Julia and Pasha, a young couple, a small apartment in a condominium. Whilst inside these lovers toy with one another, outside the police sirens wail. The Belarusian militsiya suppress the protests against Lukashenko, Julia and Pasha also fall into their clutches. Instead of Siri, it’s violent policemen who set the tone in this enraged one-take political thriller about a night in Minsk.

East European cinema that, though it foregoes nuance, retains an authentic voice. Mass protests broke out in Belarus after the presidential elections in August 2020 amid arrests of opposition candidates and reports of numerous electoral manipulations. Over 30,000 people were arrested, 450 cases of torture and ill-treatment were documented, and eight people lost their lives. The scenes presented in MINSK are based on the testimonies of witnesses. Independent director Boris Guts, who grew up in Omsk, Russia, filmed the odyssey of his middle-class couple – he is an architect, she a student – ​​without a single cut, in turn lending this political thriller enormous momentum: the escape from the police, arrest, arbitrariness, renewed escape and helplessness. Adrenaline-fuelled filmmaking very much in the tradition of socially-committed auteur cinema. Needless to say, the director was not allowed to shoot in Belarus and the film is banned in both Belarus and Russia, and not only because of the Putin-Lukashenko joke at the beginning.

Text: Bernd Buder

English: Peter Rickerby

The director about his film: "Like many other people, on the 10th and 11th of August last year I followed, literally online, all of the horrors that were happening in Minsk and other Belarusian cities, and couldn't help but feel moved and horrified. As such, it was already clear to me back then that this had to be filmed, this horror has to be captured on film, and without any editing; absolutely not, since the audience needs to see it all non-stop, for an hour and a half. The viewer has to become a participant of these events. We cannot sit on our comfortable sofas, in our cosy cafes in Moscow or somewhere else far away in provincial Russia, watch everything on our Telegram channels, say 'ooh' and 'aah' and do nothing. (...) Instead of an unblemished, smoothed out film fantasy, I wanted to show a reality in which a totalitarian police state can destroy a person's life in just an hour and a half, before your very eyes, whilst you’re still watching the film".

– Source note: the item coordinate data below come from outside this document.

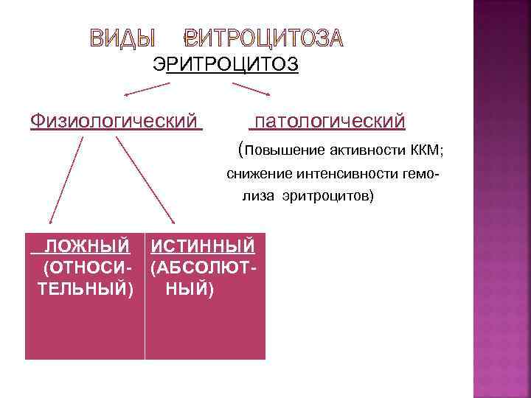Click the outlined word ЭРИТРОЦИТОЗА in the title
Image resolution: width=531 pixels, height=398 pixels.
(264, 38)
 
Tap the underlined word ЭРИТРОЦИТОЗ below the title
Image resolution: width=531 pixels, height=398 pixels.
(225, 65)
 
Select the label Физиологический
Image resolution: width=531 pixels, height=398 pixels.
(116, 119)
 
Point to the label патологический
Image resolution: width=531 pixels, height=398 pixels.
(327, 119)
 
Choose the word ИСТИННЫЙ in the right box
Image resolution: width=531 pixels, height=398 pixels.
(203, 245)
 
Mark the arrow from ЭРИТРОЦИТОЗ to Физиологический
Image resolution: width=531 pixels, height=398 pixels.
(148, 89)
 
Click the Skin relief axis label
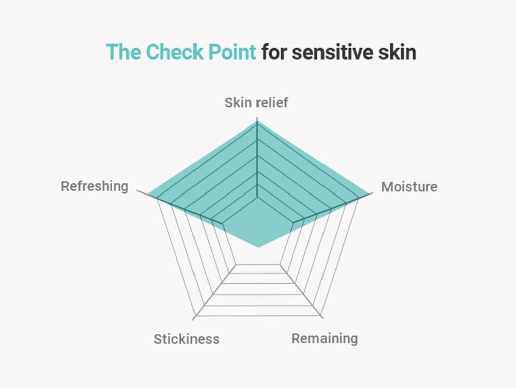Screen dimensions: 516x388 256,103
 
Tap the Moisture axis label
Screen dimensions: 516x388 409,187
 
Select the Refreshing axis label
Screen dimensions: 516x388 95,186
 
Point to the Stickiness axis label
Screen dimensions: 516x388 186,339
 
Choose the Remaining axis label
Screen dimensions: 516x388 325,339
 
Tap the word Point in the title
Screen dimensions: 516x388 232,52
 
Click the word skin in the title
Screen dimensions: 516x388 397,52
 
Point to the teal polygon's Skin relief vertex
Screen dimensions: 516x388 257,122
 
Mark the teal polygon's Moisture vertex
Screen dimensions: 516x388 369,194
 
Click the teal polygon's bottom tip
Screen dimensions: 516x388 259,247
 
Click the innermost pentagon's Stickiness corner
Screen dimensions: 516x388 236,264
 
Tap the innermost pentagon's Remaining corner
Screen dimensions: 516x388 280,264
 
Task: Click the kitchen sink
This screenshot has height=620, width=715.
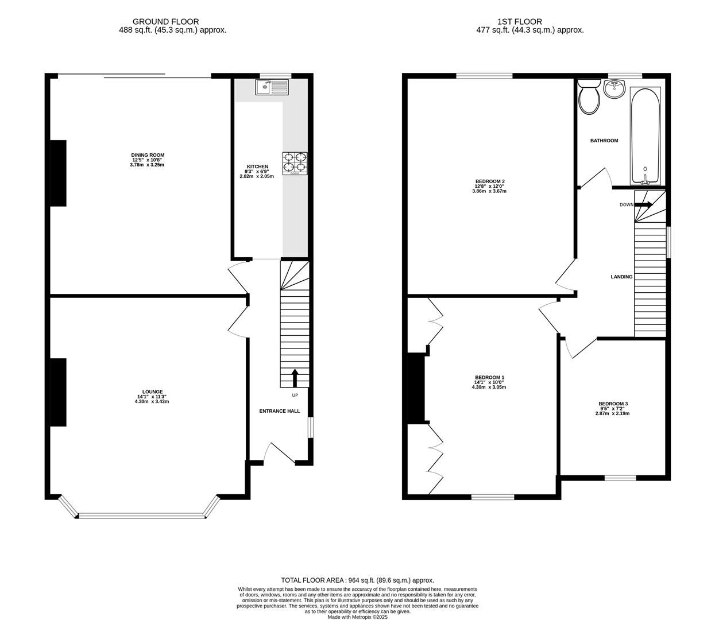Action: click(x=272, y=87)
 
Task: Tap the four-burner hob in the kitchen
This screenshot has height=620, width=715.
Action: click(x=295, y=163)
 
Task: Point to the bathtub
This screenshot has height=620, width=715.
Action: click(x=646, y=135)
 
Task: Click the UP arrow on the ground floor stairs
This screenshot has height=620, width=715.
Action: click(x=295, y=378)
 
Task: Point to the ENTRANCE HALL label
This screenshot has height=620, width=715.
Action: click(x=280, y=411)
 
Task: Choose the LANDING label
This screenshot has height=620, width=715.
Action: click(x=621, y=277)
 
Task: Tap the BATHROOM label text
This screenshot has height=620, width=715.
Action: click(x=604, y=141)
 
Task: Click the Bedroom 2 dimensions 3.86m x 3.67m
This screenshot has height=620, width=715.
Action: click(x=490, y=191)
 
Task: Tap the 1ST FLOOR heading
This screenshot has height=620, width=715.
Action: click(x=520, y=22)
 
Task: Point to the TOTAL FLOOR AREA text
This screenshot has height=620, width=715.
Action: click(x=357, y=580)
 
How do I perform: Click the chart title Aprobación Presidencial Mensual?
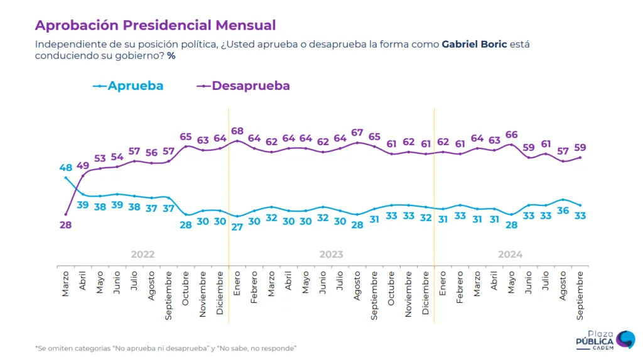(155, 26)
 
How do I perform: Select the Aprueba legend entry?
(128, 85)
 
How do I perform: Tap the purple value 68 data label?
(237, 131)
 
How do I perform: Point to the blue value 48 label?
(65, 168)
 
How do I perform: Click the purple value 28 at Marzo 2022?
(65, 224)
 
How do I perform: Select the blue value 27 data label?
(237, 227)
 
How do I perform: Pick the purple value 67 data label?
(357, 132)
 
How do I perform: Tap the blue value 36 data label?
(563, 211)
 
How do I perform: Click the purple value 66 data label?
(511, 134)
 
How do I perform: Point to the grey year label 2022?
(143, 254)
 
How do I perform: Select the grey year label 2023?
(331, 254)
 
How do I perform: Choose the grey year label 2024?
(510, 254)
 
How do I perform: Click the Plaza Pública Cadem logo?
(605, 341)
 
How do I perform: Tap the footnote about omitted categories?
(165, 348)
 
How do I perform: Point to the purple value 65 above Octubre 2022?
(186, 136)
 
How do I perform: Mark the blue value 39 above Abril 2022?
(82, 205)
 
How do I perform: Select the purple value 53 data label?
(100, 158)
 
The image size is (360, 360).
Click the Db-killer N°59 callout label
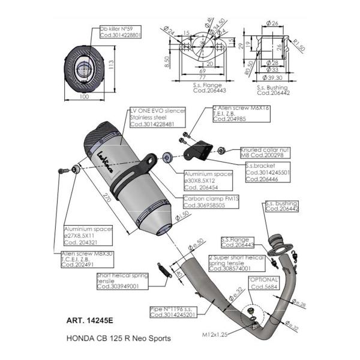point(120,32)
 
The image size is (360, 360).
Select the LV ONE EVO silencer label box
point(158,117)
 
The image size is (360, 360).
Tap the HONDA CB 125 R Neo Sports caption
point(117,338)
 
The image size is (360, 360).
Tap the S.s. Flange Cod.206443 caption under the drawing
point(192,89)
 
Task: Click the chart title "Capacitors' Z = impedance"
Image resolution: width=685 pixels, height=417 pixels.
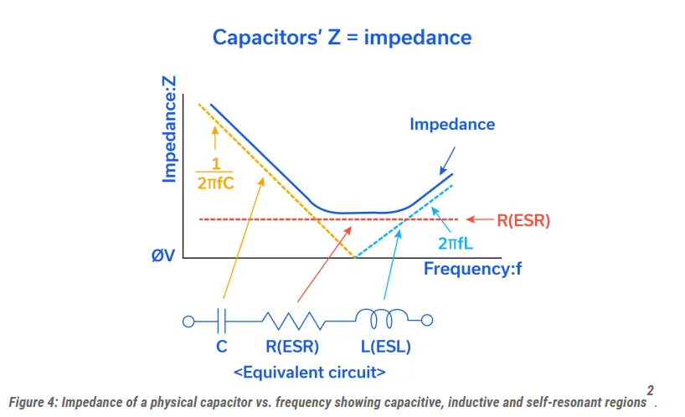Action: point(342,38)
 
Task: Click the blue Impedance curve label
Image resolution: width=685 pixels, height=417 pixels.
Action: point(452,125)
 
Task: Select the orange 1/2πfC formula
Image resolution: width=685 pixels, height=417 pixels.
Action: point(215,172)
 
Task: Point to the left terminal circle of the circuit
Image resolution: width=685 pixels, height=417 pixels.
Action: point(189,320)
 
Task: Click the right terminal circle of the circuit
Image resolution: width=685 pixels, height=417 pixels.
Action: point(427,319)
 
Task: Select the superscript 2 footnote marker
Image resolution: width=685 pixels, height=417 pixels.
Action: point(650,390)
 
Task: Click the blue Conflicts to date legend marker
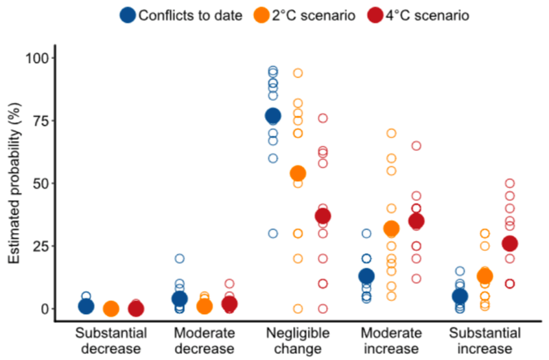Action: [127, 15]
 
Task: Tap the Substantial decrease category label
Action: [110, 340]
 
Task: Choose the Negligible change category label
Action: [298, 340]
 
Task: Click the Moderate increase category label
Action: [392, 340]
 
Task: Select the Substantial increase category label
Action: [485, 340]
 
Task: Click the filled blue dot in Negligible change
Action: [273, 115]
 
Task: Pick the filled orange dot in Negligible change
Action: [298, 173]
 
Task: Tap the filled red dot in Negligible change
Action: [323, 216]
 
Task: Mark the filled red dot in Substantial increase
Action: [510, 243]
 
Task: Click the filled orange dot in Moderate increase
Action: [391, 228]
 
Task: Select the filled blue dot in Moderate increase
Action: [366, 276]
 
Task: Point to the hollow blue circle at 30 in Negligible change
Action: [273, 233]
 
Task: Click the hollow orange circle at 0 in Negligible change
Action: [298, 309]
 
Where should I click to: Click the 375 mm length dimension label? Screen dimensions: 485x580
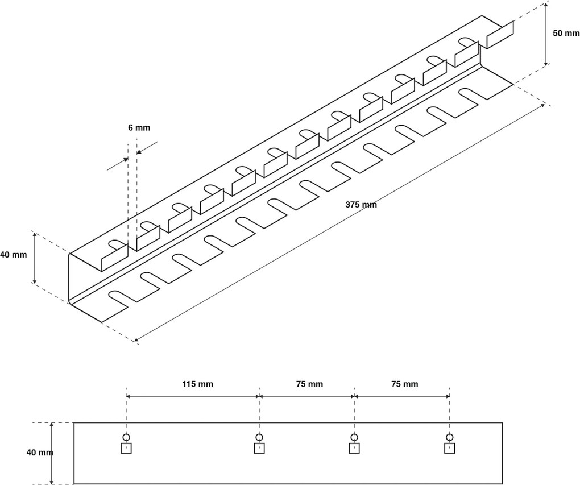click(x=361, y=205)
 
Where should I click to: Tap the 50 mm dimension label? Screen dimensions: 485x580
click(x=566, y=33)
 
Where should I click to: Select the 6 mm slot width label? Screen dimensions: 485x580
click(x=139, y=128)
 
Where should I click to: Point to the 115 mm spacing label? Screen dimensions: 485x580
click(x=198, y=384)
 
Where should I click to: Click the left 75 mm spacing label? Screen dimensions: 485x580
click(x=309, y=384)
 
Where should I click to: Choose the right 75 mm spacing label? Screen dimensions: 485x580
click(x=404, y=384)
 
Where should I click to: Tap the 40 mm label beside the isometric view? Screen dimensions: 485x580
click(x=13, y=255)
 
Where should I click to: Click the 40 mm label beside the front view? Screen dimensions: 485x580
click(x=40, y=453)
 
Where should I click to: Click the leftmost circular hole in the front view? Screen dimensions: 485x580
click(x=126, y=437)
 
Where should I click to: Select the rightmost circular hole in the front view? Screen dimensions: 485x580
click(x=450, y=437)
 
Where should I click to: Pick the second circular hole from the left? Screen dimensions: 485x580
click(x=259, y=437)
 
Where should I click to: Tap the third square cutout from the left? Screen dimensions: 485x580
click(x=354, y=449)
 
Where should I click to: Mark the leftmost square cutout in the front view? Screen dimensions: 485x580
click(x=126, y=449)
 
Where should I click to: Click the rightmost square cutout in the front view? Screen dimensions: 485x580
click(x=450, y=449)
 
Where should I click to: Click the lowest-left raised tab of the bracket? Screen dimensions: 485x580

Stadthalle: Original version with English subtitles + German simultaneous translation.

Weltspiegel Saal 2: Original version with English subtitles

Drehbuch
Boris Guts
Kamera
Daria Likhacheva
Ton
Antti Mass
Ausstattung
Johannes Valdma
Darsteller
Anastasia Shemyakina (Julia)
Aleksey Maslodudov (Pavel)
Produzent
KATERINA MONASTYRSKAYA, VITALI SHKLIAROV, BORIS GUTS, ANASTASIA GUSENTSOVA, ANDRES PUUSTUSMAA
Produktion
Leo Films
Boris Guts

Boris Guts - Boris Guts was born on November 7, 1980 in Russia. He is a producer and director, known for Smert nam k litsu (2019), Fagot (2018) and Arbuznye korki (2016).